[tahoe-dev] Keeping local file system and Tahoe store in sync

Fri Feb 6 12:52:56 PST 2009

On Tuesday 03 February 2009 06:40:13 pm Brian Warner wrote:
> So, given a file on disk, you have to do almost the entire Tahoe upload
> process to find out what the eventual Tahoe readcap is going to be. This
> sounds like it's at odds with your plan to upload the "backuplog" before
> you finish uploading some of the actual data files.

Okay, so I think I've settled on a solution for this.  The design goals were:

(1) Don't delay uploading of the backuplog any longer than necessary, or slow 
down file scanning any more than necessary.  This is to preserve 
the "snapshot-ness" of the backup.  As I've said, I probably care way more 
about that than it deserves, but nobody's tried to talk me out of it yet.

(2) Get backed-up files fully online in a reasonable amount of time.  That 
means that we shouldn't delay too long after uploading a file to upload the 
information needed to bind the hash (from the backuplog) to the ability to 
retrieve the file (the read cap).

(3) In case of no local caching, minimize the amount of information that has 
to be downloaded to retrieve a file.  Yes, the whole backuplog has to be 
downloaded (at least until random access to immutable files is implemented), 
but don't require too much more than that.

(4) Minimize the amount of extra uploading that has to be done.  There will be 
some, because there has to be information in the grid to map from backup 
hashes to read caps.

(5) Exploit the need to store read caps to the files to also link in the read 
caps of the rdiff signature files.

So what I think I'm going to do is to create read cap index files which 
contain multiple read caps per file, but not so many that it's expensive to 
upload a new version of a particular file just to add one more cap.  Since 
each read cap is 56 bytes (assuming I added that up right), and since I also 
want to include the last 40 bytes of the rdiff signature read cap, each entry 
will be 96 bytes in size, plus a byte or two for bookkeeping.

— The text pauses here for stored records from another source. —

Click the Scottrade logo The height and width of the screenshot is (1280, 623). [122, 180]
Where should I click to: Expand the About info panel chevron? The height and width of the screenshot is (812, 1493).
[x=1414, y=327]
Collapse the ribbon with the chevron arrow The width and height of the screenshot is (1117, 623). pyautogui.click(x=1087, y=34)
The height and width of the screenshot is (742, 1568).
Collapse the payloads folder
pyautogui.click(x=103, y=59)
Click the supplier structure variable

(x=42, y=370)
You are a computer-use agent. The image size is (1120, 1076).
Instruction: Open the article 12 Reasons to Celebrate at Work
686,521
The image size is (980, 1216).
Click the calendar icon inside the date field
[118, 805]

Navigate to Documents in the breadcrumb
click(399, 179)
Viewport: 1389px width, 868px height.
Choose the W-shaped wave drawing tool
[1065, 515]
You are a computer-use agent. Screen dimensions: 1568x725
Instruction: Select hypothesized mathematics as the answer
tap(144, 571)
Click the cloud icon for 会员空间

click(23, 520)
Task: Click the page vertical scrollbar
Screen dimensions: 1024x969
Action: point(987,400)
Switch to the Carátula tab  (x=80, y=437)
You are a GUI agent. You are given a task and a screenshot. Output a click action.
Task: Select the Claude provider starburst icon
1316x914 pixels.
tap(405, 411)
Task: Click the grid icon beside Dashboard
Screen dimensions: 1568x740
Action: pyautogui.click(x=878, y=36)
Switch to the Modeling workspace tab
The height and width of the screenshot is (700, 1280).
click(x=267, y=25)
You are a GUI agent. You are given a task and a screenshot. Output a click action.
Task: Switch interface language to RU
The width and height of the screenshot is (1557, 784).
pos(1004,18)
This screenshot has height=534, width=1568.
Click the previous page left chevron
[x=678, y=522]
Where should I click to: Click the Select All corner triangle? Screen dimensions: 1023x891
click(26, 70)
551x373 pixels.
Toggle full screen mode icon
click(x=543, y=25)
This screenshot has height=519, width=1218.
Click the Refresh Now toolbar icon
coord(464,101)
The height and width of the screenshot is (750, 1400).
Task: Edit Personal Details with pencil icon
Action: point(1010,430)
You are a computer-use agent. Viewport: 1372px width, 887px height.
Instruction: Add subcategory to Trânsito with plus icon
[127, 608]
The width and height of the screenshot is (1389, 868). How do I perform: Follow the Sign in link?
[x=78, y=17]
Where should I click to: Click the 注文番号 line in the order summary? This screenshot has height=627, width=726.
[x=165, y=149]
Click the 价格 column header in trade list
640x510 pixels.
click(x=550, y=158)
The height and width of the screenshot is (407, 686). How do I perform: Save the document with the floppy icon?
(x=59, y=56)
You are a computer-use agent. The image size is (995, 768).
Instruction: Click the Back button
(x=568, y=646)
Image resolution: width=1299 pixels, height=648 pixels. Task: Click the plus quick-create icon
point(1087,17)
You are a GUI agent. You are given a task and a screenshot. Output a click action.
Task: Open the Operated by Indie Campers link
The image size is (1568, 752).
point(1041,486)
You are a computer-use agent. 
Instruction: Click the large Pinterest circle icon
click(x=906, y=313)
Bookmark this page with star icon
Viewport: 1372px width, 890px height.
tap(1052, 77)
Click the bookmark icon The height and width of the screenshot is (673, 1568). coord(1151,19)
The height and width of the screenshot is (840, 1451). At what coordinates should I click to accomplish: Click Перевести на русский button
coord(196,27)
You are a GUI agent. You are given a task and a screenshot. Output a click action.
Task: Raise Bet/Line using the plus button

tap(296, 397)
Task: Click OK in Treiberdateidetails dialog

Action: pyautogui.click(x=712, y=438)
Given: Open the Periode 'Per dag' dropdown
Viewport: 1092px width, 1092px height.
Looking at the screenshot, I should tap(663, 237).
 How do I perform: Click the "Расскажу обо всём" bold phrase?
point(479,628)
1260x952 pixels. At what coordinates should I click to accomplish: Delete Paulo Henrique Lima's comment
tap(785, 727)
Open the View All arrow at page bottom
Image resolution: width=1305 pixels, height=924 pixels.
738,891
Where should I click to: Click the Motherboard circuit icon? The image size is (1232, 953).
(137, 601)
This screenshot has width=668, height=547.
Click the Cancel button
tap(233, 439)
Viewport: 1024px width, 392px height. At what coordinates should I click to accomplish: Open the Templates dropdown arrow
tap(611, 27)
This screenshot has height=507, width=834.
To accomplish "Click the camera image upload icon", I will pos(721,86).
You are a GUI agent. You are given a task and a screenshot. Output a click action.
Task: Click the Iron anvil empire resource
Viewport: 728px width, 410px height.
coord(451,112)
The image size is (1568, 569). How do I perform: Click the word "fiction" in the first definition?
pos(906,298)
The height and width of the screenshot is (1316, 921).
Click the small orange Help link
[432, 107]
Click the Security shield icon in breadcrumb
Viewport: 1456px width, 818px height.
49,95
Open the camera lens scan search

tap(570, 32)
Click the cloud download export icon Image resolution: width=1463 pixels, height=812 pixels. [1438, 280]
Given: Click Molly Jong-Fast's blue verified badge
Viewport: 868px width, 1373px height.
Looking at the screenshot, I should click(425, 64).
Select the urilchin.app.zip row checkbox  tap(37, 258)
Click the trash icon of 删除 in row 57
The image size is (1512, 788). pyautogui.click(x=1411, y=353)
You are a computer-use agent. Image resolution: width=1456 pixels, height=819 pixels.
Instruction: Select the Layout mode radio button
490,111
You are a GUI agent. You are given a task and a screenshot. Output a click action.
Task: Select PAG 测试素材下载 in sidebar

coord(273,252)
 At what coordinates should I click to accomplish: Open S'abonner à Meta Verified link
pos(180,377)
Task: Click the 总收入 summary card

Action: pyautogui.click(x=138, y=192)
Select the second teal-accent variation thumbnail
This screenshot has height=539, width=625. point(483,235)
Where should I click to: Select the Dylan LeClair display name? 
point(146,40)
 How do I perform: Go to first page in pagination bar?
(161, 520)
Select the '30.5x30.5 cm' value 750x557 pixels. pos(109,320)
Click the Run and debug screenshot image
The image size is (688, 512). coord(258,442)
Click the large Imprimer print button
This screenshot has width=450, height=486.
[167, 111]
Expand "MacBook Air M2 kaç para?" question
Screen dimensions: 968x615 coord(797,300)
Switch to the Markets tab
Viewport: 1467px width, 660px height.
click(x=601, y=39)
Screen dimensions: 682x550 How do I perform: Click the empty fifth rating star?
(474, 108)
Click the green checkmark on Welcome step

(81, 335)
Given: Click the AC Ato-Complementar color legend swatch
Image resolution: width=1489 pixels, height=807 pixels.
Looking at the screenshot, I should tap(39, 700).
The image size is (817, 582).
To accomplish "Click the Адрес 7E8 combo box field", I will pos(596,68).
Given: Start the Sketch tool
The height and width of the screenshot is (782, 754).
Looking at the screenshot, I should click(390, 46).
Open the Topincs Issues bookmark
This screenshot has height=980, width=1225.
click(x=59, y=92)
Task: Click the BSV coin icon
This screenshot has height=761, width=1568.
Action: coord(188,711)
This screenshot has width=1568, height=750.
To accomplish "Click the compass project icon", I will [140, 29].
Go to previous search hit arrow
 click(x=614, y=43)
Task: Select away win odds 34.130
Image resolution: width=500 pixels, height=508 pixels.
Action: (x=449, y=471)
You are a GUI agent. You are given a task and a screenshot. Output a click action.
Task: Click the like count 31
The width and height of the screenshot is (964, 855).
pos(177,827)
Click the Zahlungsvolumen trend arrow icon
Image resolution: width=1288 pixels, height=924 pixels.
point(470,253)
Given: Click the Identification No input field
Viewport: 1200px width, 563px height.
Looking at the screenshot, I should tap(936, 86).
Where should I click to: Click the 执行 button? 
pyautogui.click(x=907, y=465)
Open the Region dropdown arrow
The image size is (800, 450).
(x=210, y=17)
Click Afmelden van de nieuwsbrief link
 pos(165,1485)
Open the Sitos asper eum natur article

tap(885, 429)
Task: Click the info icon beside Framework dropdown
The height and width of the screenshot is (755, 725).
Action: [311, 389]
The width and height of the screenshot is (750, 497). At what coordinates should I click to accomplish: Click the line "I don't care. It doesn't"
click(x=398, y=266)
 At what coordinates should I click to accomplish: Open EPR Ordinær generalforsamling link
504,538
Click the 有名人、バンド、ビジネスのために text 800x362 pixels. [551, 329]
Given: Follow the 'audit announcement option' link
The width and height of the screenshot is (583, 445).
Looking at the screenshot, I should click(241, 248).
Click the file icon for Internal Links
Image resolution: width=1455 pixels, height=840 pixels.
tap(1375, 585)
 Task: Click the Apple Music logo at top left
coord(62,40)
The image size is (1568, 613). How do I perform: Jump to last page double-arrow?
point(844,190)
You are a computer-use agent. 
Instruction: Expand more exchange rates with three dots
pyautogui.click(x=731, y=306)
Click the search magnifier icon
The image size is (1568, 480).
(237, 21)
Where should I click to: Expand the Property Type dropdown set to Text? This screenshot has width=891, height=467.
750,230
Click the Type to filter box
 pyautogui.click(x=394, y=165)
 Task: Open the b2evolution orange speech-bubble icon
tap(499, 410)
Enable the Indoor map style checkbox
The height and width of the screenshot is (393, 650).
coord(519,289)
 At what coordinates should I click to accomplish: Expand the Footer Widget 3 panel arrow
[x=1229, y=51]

I'm initially assuming that each file will contain up to 64 entries (a 6 KiB 
file).  I expect comments from Brian and Zooko, as well as testing, may alter 
that parameter.  Oh, there's no reason it has to be a power of 2.  I just 
like powers of 2.

The read caps in the file will be sorted, but the files are small enough to be 
linearly searched anyway, as long as you can efficiently find the right file 
to search, which you can.

For large file systems, though, that's still a lot of read cap index files.  A 
million-file FS will need over 15,000 such files, and a million files isn't 
even that large ('sudo ls -R / | wc' reports 964,360 files on my desktop 
machine).  Placing them all in one directory means huge dirnode, which must 
be reuploaded every time one of them changes.

So, I'm going to create a dirnode tree to hold them.  I don't want it too 
deep, because that adds dirnode creation and traversal overhead, and I don't 
want it too flat, because that makes for large dirnodes, which are expensive 
to update.  So, I picked a fanout value (which is adjustable but does have to 
be a power of 2) of 64.  It starts out as a one-level tree and gets deeper as 
files get full.

I wrote a prototype of the tree (called a RadixTree) last night and it seems 
to work very well.  Thanks to the fact that the keys are the leading bits of 
SHA256 hash values, the tree stays nicely balanced even though the code does 
nothing to balance it. 

So here's an outline of the backup process as I see it now:

(1)  File system scanner identifies files that may have changed, based on file 
system metadata and the previous backuplog[1] (to do a full hash check, the 
scanner is just configured to report everything as a potential change).

(2)  Change detector hashes possibly-changed files to identify truly-changed 
files, and generates a backuplog and an upload work queue.  The backuplog is 
closed and uploaded.  It contains file content hashes plus metadata.

(3)  Uploader prioritizes upload jobs and starts working through them.  For 
each file it uploads[2], it also generates the rdiff signature[3] and uploads 
that as well, but with a "random" encryption key -- the hash of the original 
file.  Then it assembles the read cap entry (file read cap + signature read 
cap w/o hash) and adds it to another upload queue.

(4)  Based on some heuristics, initially just periodically (maybe hourly), the 
read cap uploader will update read cap files in the tree.  Though I haven't 
prototyped it yet, it should be relatively simple to do it without uploading 
or downloading any files that don't change.

Does that seem workable?  Are you wondering if I'm getting into crazy levels 
of complexity for little gain?

Anyway, lunch break's over; back to work.

	Shawn

[1] I've also been playing with using the FSEvents log on Mac OS X to avoid 
having to scan the file system, and I've read that there's a way to get 
access to the NTFS journal so a system service can record file system changes 
that way.  It should be possible on those platforms to get away from having 
to actually scan the file system.  Linux doesn't seem to have anything 
equivalent, unfortunately (inotify is fine if you only care about a small 
portion of the FS).

[2] The files uploaded may be full revisions or diffs.  In either case, the 
encryption key used will be the full revision hash.

[3] I'm not going to generate and upload rdiff signatures for all files.  
Below a certain size threshold (I don't know what that threshold is), it's 
faster to simply upload full revisions every time.  So for files below the 
size threshold, I won't bother creating rdiff signatures and will instead 
just fill that portion of the read cap file entry with zeros.